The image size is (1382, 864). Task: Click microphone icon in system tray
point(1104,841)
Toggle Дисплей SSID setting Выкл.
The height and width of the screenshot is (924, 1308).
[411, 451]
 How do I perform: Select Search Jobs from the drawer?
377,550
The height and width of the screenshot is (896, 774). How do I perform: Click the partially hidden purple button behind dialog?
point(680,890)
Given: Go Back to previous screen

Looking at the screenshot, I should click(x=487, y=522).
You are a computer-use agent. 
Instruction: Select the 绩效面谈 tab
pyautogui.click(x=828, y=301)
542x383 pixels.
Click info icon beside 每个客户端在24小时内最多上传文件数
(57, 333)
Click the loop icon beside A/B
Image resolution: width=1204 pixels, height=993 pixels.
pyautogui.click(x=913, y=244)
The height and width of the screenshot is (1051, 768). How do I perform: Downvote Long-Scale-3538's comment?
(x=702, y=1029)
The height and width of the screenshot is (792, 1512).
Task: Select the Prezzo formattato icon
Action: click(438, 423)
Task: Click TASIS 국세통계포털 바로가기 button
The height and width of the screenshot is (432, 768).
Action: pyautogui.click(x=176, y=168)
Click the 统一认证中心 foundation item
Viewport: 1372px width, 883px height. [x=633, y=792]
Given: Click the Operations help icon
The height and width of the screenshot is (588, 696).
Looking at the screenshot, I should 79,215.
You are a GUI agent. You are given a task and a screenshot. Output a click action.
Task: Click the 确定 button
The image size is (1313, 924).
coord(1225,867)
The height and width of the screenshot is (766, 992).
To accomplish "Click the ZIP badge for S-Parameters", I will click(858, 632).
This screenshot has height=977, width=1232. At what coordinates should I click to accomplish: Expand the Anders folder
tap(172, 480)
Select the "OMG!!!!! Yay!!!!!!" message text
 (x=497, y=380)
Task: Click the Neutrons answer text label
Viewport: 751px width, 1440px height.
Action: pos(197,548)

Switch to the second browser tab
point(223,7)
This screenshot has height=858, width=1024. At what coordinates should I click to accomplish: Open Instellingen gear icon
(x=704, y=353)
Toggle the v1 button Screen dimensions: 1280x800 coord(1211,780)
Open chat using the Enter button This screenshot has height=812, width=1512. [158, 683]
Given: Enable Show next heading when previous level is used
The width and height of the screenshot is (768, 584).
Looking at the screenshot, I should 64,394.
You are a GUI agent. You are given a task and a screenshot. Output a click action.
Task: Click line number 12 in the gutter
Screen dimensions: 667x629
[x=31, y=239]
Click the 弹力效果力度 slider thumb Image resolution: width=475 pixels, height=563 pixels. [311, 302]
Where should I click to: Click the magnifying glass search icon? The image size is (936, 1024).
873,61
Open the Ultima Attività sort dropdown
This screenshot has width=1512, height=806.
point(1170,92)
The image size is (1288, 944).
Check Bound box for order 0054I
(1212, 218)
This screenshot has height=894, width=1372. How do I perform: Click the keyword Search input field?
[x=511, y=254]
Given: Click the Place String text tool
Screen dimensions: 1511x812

▶ _WHAT THIS TASK INVOLVES_: Retype the lines of the listing above without any change, starting at the line that contains "The height and width of the screenshot is (896, 774)." and ending at the line that contains "pyautogui.click(x=913, y=244)".

▶ _RESPONSE BELOW_:
The height and width of the screenshot is (896, 774). How do I perform: Click the partially hidden purple button behind dialog?
point(680,890)
Given: Go Back to previous screen

Looking at the screenshot, I should click(x=487, y=522).
You are a computer-use agent. 
Instruction: Select the 绩效面谈 tab
pyautogui.click(x=828, y=301)
542x383 pixels.
Click info icon beside 每个客户端在24小时内最多上传文件数
(57, 333)
Click the loop icon beside A/B
Image resolution: width=1204 pixels, height=993 pixels.
pyautogui.click(x=913, y=244)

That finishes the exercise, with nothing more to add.